— Start of TASK INPUT —
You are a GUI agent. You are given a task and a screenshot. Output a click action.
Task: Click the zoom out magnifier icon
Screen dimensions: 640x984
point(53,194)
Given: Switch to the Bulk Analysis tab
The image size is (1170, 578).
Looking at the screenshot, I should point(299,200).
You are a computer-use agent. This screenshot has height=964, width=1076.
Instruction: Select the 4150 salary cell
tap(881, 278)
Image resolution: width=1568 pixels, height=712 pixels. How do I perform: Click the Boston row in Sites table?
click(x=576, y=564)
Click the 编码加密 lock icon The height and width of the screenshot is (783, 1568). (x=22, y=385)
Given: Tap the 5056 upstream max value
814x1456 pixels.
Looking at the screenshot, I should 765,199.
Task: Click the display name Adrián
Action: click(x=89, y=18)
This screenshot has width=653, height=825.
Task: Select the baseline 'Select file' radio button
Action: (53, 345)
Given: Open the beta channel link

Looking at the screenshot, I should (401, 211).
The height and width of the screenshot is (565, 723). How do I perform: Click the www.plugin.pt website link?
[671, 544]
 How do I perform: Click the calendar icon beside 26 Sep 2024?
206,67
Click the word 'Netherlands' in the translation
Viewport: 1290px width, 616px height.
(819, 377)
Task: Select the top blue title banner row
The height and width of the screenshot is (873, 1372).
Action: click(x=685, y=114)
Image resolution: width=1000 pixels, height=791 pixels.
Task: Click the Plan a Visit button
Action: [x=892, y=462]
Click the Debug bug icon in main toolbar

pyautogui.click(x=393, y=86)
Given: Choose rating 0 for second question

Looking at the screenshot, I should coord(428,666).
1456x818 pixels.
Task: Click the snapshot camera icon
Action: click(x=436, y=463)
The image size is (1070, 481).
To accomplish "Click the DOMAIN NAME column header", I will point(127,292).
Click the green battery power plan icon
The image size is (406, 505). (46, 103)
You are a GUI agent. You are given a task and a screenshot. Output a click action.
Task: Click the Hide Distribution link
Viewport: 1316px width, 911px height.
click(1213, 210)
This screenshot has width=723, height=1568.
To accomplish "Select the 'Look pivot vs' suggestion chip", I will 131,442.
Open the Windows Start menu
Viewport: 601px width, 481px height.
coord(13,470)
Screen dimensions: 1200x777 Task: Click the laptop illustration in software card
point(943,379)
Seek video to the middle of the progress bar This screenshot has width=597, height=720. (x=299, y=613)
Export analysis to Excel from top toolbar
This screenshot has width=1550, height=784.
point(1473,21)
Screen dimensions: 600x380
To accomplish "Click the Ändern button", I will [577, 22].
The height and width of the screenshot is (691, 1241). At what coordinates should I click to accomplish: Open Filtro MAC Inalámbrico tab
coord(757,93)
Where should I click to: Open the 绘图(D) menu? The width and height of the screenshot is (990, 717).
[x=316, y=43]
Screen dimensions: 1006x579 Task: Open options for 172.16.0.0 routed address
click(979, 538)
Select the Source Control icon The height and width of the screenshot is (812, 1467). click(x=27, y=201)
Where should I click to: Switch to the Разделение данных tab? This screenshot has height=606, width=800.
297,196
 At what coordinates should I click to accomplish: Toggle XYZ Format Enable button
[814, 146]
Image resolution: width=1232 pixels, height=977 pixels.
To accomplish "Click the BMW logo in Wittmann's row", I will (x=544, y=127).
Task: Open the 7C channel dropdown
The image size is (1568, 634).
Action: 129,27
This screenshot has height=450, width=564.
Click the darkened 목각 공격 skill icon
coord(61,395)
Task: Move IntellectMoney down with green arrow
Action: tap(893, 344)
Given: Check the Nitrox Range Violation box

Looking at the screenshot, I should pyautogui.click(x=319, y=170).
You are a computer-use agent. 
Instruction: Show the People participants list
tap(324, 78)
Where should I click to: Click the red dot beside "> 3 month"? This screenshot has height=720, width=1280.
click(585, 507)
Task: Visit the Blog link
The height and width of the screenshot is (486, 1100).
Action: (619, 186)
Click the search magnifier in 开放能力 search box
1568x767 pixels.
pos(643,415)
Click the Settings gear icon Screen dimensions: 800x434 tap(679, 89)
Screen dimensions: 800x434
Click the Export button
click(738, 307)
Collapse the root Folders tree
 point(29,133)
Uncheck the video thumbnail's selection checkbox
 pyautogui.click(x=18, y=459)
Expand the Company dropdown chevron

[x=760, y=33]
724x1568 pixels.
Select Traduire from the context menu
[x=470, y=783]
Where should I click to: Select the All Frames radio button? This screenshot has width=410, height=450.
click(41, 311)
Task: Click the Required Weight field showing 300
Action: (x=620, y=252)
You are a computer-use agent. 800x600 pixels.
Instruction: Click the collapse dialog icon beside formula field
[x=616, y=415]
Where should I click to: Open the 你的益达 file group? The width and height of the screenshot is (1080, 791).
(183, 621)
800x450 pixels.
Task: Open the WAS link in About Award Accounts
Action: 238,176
— End of TASK INPUT —
REQUIREMENT: Copy the records above exactly as they appear, line for line.

SOLUTION TO THE PROBLEM:
You are a GUI agent. You are given a task and a screenshot. Output a click action.
Task: Click the zoom out magnifier icon
Screen dimensions: 640x984
point(53,194)
Given: Switch to the Bulk Analysis tab
The image size is (1170, 578).
Looking at the screenshot, I should point(299,200).
You are a computer-use agent. This screenshot has height=964, width=1076.
Instruction: Select the 4150 salary cell
tap(881, 278)
Image resolution: width=1568 pixels, height=712 pixels. How do I perform: Click the Boston row in Sites table?
click(x=576, y=564)
Click the 编码加密 lock icon The height and width of the screenshot is (783, 1568). (x=22, y=385)
Given: Tap the 5056 upstream max value
814x1456 pixels.
Looking at the screenshot, I should 765,199.
Task: Click the display name Adrián
Action: click(x=89, y=18)
This screenshot has width=653, height=825.
Task: Select the baseline 'Select file' radio button
Action: (53, 345)
Given: Open the beta channel link

Looking at the screenshot, I should (401, 211).
The height and width of the screenshot is (565, 723). How do I perform: Click the www.plugin.pt website link?
[671, 544]
 How do I perform: Click the calendar icon beside 26 Sep 2024?
206,67
Click the word 'Netherlands' in the translation
Viewport: 1290px width, 616px height.
(819, 377)
Task: Select the top blue title banner row
The height and width of the screenshot is (873, 1372).
Action: click(x=685, y=114)
Image resolution: width=1000 pixels, height=791 pixels.
Task: Click the Plan a Visit button
Action: [x=892, y=462]
Click the Debug bug icon in main toolbar

pyautogui.click(x=393, y=86)
Given: Choose rating 0 for second question

Looking at the screenshot, I should coord(428,666).
1456x818 pixels.
Task: Click the snapshot camera icon
Action: click(x=436, y=463)
The image size is (1070, 481).
To accomplish "Click the DOMAIN NAME column header", I will point(127,292).
Click the green battery power plan icon
The image size is (406, 505). (46, 103)
You are a GUI agent. You are given a task and a screenshot. Output a click action.
Task: Click the Hide Distribution link
Viewport: 1316px width, 911px height.
click(1213, 210)
This screenshot has width=723, height=1568.
To accomplish "Select the 'Look pivot vs' suggestion chip", I will 131,442.
Open the Windows Start menu
Viewport: 601px width, 481px height.
coord(13,470)
Screen dimensions: 1200x777 Task: Click the laptop illustration in software card
point(943,379)
Seek video to the middle of the progress bar This screenshot has width=597, height=720. (x=299, y=613)
Export analysis to Excel from top toolbar
This screenshot has width=1550, height=784.
point(1473,21)
Screen dimensions: 600x380
To accomplish "Click the Ändern button", I will [577, 22].
The height and width of the screenshot is (691, 1241). At what coordinates should I click to accomplish: Open Filtro MAC Inalámbrico tab
coord(757,93)
Where should I click to: Open the 绘图(D) menu? The width and height of the screenshot is (990, 717).
[x=316, y=43]
Screen dimensions: 1006x579 Task: Open options for 172.16.0.0 routed address
click(979, 538)
Select the Source Control icon The height and width of the screenshot is (812, 1467). click(x=27, y=201)
Where should I click to: Switch to the Разделение данных tab? This screenshot has height=606, width=800.
297,196
 At what coordinates should I click to accomplish: Toggle XYZ Format Enable button
[814, 146]
Image resolution: width=1232 pixels, height=977 pixels.
To accomplish "Click the BMW logo in Wittmann's row", I will (x=544, y=127).
Task: Open the 7C channel dropdown
The image size is (1568, 634).
Action: 129,27
This screenshot has height=450, width=564.
Click the darkened 목각 공격 skill icon
coord(61,395)
Task: Move IntellectMoney down with green arrow
Action: tap(893, 344)
Given: Check the Nitrox Range Violation box

Looking at the screenshot, I should pyautogui.click(x=319, y=170).
You are a computer-use agent. 
Instruction: Show the People participants list
tap(324, 78)
Where should I click to: Click the red dot beside "> 3 month"? This screenshot has height=720, width=1280.
click(585, 507)
Task: Visit the Blog link
The height and width of the screenshot is (486, 1100).
Action: (619, 186)
Click the search magnifier in 开放能力 search box
1568x767 pixels.
pos(643,415)
Click the Settings gear icon Screen dimensions: 800x434 tap(679, 89)
Screen dimensions: 800x434
Click the Export button
click(738, 307)
Collapse the root Folders tree
 point(29,133)
Uncheck the video thumbnail's selection checkbox
 pyautogui.click(x=18, y=459)
Expand the Company dropdown chevron

[x=760, y=33]
724x1568 pixels.
Select Traduire from the context menu
[x=470, y=783]
Where should I click to: Select the All Frames radio button? This screenshot has width=410, height=450.
click(41, 311)
Task: Click the Required Weight field showing 300
Action: (x=620, y=252)
You are a computer-use agent. 800x600 pixels.
Instruction: Click the collapse dialog icon beside formula field
[x=616, y=415]
Where should I click to: Open the 你的益达 file group? The width and height of the screenshot is (1080, 791).
(183, 621)
800x450 pixels.
Task: Open the WAS link in About Award Accounts
Action: 238,176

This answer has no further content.